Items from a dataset
■ ■ ■ ■ ■

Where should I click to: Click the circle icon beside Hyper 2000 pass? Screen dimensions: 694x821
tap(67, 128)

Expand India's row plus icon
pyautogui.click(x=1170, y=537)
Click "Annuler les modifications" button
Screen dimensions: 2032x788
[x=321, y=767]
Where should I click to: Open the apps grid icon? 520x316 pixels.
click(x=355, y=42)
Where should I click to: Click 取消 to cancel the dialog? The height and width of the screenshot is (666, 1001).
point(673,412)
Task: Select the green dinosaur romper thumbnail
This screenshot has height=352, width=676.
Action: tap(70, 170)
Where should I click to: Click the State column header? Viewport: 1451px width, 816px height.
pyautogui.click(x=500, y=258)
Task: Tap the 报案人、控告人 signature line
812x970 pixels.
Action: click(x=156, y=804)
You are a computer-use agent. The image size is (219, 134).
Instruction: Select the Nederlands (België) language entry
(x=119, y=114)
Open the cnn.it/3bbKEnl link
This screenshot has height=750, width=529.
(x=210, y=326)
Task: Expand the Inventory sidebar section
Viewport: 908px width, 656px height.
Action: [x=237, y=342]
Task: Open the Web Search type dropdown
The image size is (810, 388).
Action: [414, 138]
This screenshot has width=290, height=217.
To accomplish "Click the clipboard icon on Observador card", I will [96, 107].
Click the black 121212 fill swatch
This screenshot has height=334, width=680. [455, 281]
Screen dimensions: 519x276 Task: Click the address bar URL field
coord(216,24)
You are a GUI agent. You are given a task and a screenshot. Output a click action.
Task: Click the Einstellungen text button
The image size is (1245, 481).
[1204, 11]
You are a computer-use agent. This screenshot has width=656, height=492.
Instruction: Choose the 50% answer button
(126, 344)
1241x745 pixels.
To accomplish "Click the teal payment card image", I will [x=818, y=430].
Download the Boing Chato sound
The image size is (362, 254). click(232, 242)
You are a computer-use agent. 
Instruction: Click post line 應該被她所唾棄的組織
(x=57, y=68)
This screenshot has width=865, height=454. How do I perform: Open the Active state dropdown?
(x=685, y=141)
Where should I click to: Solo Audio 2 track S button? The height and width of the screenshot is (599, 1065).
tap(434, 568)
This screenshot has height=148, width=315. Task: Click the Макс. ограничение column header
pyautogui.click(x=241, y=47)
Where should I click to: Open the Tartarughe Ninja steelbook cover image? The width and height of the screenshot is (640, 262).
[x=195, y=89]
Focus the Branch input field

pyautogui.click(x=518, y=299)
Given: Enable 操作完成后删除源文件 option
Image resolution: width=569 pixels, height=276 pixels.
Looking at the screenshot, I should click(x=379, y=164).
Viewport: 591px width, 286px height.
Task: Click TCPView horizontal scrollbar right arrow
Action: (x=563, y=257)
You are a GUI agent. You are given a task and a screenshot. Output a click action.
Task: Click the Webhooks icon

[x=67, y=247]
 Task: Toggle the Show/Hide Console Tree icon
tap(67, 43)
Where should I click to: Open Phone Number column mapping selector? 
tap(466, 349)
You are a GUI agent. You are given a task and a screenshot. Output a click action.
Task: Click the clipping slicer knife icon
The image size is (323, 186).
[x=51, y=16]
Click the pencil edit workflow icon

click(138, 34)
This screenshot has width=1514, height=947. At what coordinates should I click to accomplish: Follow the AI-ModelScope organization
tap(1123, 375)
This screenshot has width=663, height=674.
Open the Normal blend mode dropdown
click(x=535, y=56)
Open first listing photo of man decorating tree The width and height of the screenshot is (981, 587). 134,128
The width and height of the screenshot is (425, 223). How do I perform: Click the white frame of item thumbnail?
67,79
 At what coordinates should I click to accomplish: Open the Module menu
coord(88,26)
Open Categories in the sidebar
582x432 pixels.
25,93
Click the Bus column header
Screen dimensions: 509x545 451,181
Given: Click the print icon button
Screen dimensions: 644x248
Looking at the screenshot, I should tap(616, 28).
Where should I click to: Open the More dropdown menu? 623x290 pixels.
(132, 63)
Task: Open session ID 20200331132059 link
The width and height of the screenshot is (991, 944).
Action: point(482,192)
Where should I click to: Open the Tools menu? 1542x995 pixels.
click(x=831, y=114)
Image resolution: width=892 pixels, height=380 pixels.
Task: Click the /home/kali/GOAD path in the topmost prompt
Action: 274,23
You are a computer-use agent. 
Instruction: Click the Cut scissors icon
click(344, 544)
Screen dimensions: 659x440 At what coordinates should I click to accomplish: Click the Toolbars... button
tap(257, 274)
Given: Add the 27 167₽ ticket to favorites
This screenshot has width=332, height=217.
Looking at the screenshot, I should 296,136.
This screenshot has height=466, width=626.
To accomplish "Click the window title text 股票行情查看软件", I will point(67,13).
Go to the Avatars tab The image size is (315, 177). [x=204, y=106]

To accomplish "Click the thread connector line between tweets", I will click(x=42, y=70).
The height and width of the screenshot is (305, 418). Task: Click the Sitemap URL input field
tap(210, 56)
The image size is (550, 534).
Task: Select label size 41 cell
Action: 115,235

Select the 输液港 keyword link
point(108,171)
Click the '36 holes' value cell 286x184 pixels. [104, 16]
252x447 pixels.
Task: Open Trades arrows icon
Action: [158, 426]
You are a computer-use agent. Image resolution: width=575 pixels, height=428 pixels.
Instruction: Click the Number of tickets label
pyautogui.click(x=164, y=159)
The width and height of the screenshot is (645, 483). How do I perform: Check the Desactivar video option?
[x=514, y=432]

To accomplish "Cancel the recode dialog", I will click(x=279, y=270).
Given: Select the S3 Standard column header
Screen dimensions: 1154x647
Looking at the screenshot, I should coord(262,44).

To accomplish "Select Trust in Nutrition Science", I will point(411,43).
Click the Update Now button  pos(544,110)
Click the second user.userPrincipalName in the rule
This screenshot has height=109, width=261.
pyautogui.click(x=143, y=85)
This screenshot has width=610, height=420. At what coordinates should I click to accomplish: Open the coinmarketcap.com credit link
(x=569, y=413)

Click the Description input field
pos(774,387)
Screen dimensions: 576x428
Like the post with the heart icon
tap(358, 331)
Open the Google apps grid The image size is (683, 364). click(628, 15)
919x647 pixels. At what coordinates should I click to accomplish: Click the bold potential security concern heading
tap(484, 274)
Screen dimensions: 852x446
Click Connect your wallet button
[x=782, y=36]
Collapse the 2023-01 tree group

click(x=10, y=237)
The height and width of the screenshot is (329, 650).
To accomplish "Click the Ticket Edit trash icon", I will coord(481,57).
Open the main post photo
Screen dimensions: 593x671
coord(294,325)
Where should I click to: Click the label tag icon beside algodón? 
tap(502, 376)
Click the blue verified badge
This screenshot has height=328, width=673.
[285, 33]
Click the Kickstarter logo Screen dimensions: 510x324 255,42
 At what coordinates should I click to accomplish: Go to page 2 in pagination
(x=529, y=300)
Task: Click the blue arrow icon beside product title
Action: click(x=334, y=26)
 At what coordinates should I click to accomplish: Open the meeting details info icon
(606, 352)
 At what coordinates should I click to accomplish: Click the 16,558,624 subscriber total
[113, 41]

■ ■ ■ ■ ■

▶ **The problem**:
Once every line above has been checked for the string "photo", give the number of matching lines and nothing more.

▶ **Response area**:
2